Start of GIVEN DATA

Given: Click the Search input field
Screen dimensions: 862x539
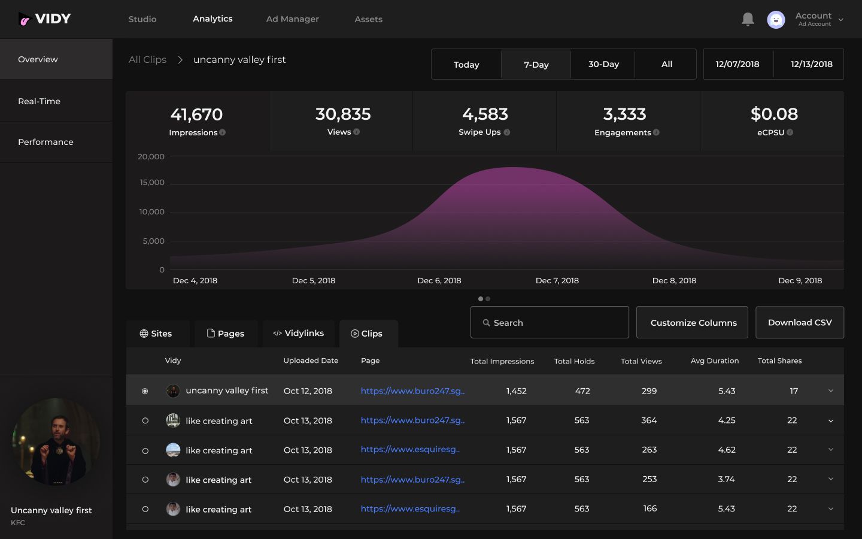Looking at the screenshot, I should (550, 323).
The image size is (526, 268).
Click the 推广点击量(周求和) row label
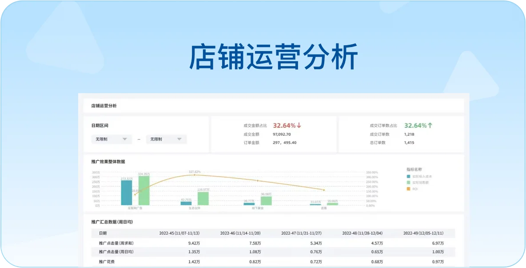click(x=116, y=243)
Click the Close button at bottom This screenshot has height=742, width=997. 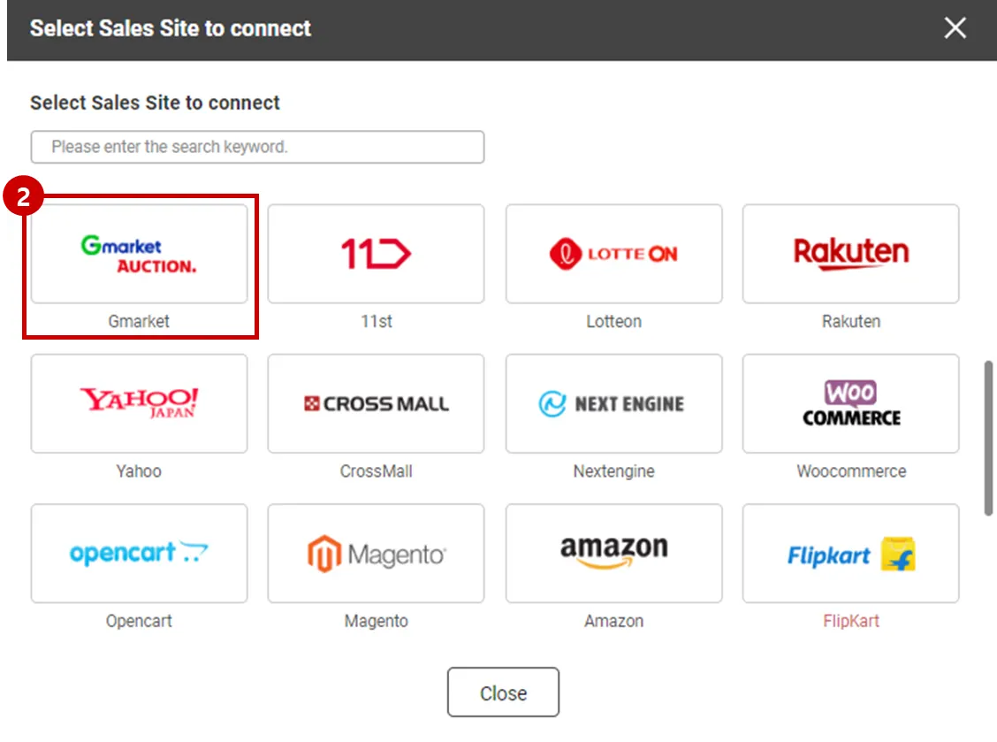503,692
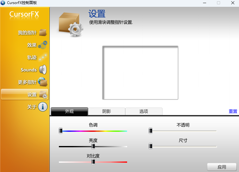Click the globe icon beside 更多指针
239x172 pixels.
click(x=42, y=82)
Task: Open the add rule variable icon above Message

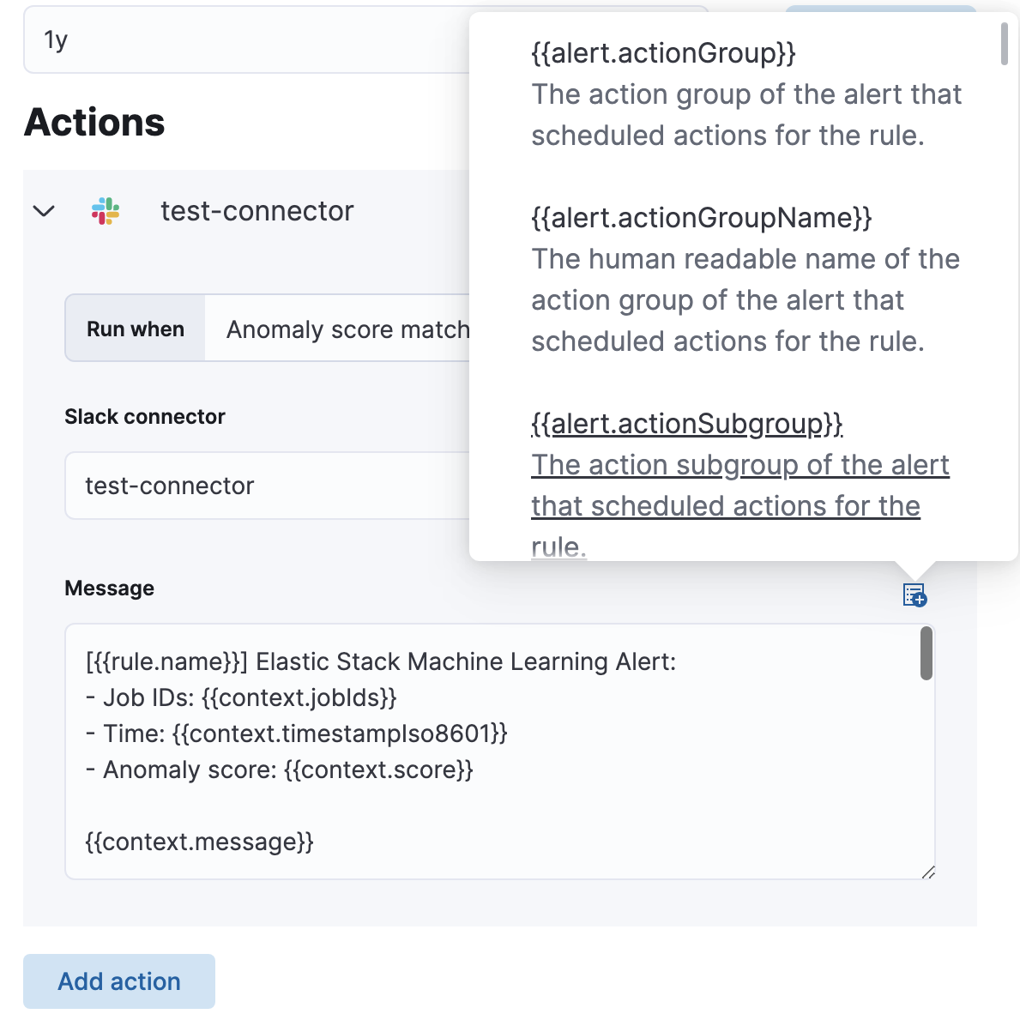Action: coord(914,596)
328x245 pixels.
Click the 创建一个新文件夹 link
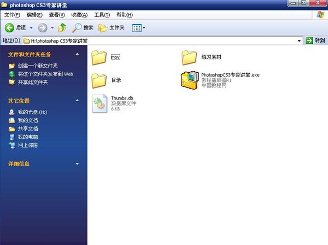pyautogui.click(x=37, y=66)
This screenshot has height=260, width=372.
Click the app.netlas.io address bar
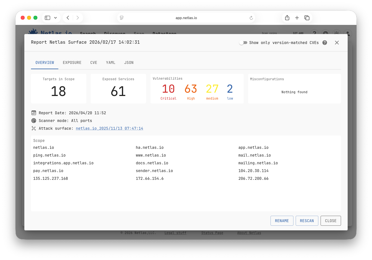point(186,18)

End of GIVEN DATA

EXERCISE INSTRUCTIONS:
Go to the line with "Click the 创建一个新文件夹 link" in the entries above. Reproduce that line and each one after it to the end, exactly and without the pictures.

EXERCISE SOLUTION:
Click the 创建一个新文件夹 link
pyautogui.click(x=37, y=66)
This screenshot has height=260, width=372.
Click the app.netlas.io address bar
point(186,18)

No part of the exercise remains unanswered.